**YOUR GOAL**
Copy the material from the line with "This screenshot has height=860, width=1700." to the line with "Action: (1540, 41)", replacing "Click" with "Select" and leaving everything else unchanged. Omit the pictures from your answer.

START DATA EXTRACT

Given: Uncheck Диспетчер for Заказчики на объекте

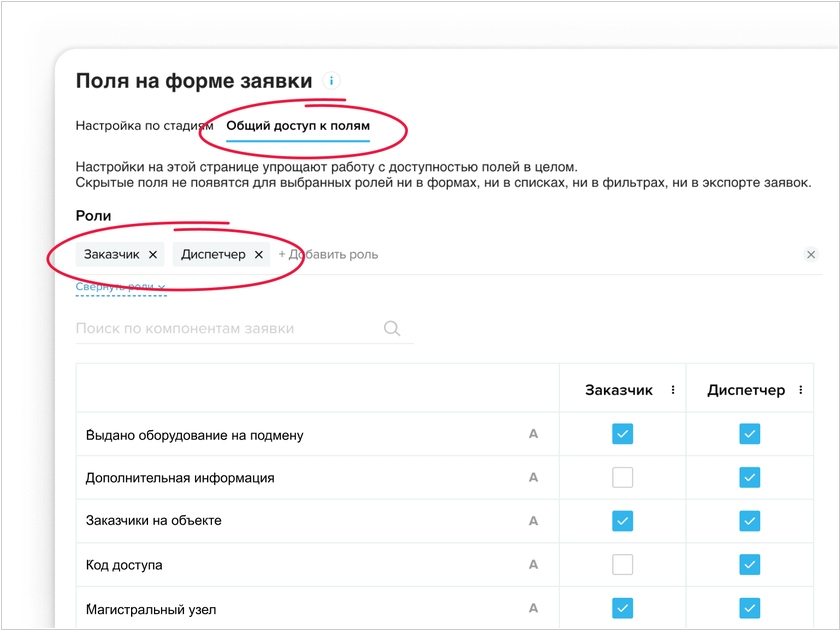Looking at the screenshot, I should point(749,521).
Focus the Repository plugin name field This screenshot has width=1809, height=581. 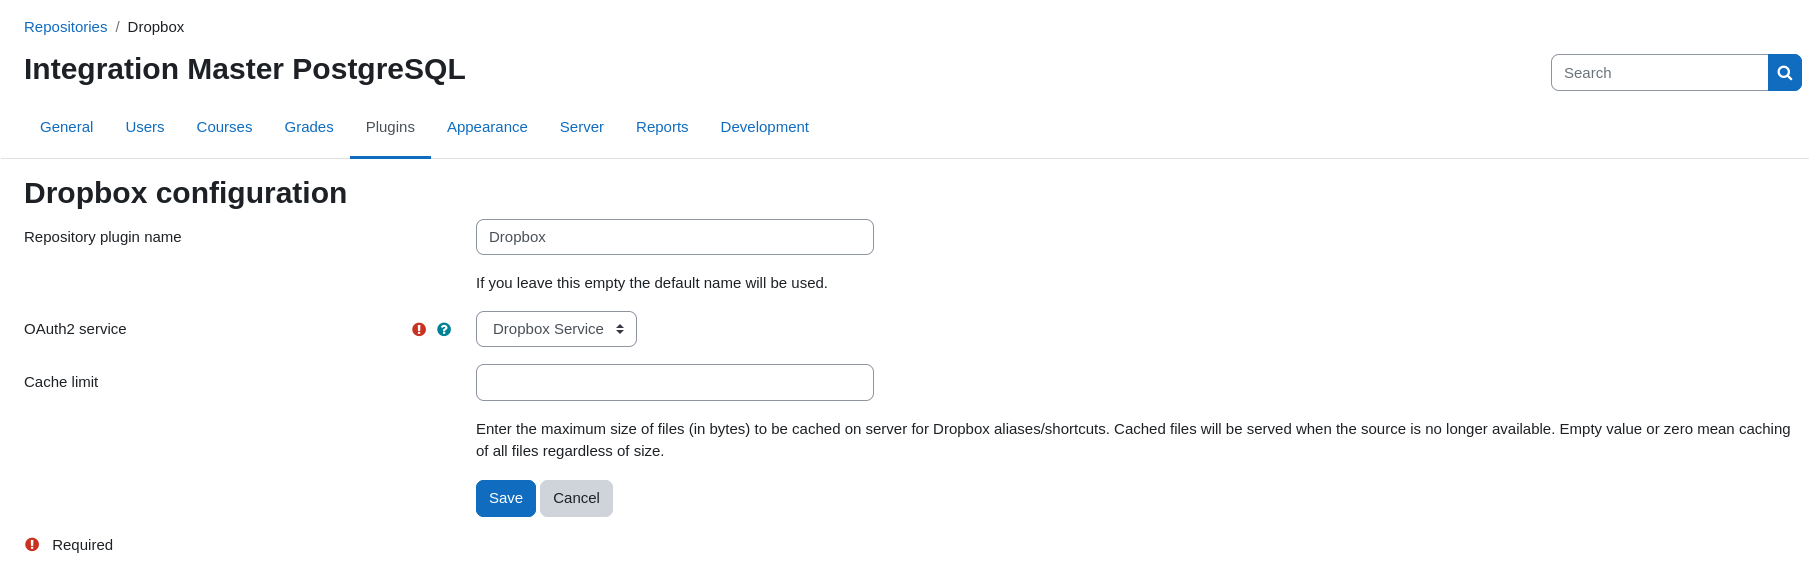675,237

END DATA EXTRACT
START DATA EXTRACT

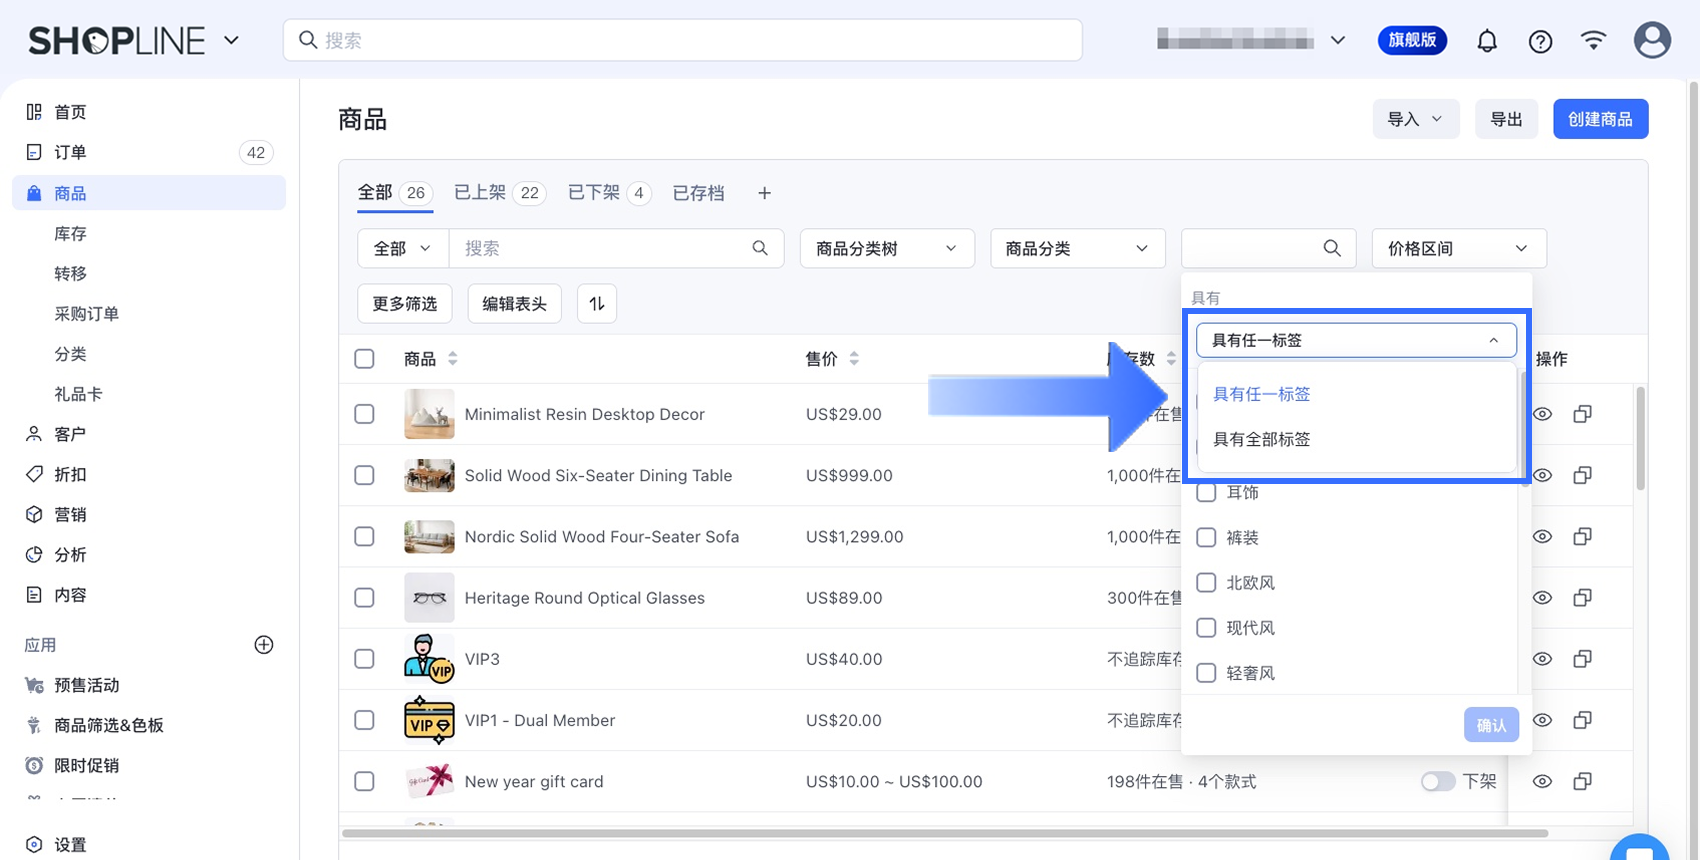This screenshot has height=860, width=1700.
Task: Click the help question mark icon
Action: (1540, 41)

END DATA EXTRACT

**WORKED ANSWER**
This screenshot has height=860, width=1700.
Task: Select the help question mark icon
Action: (1540, 41)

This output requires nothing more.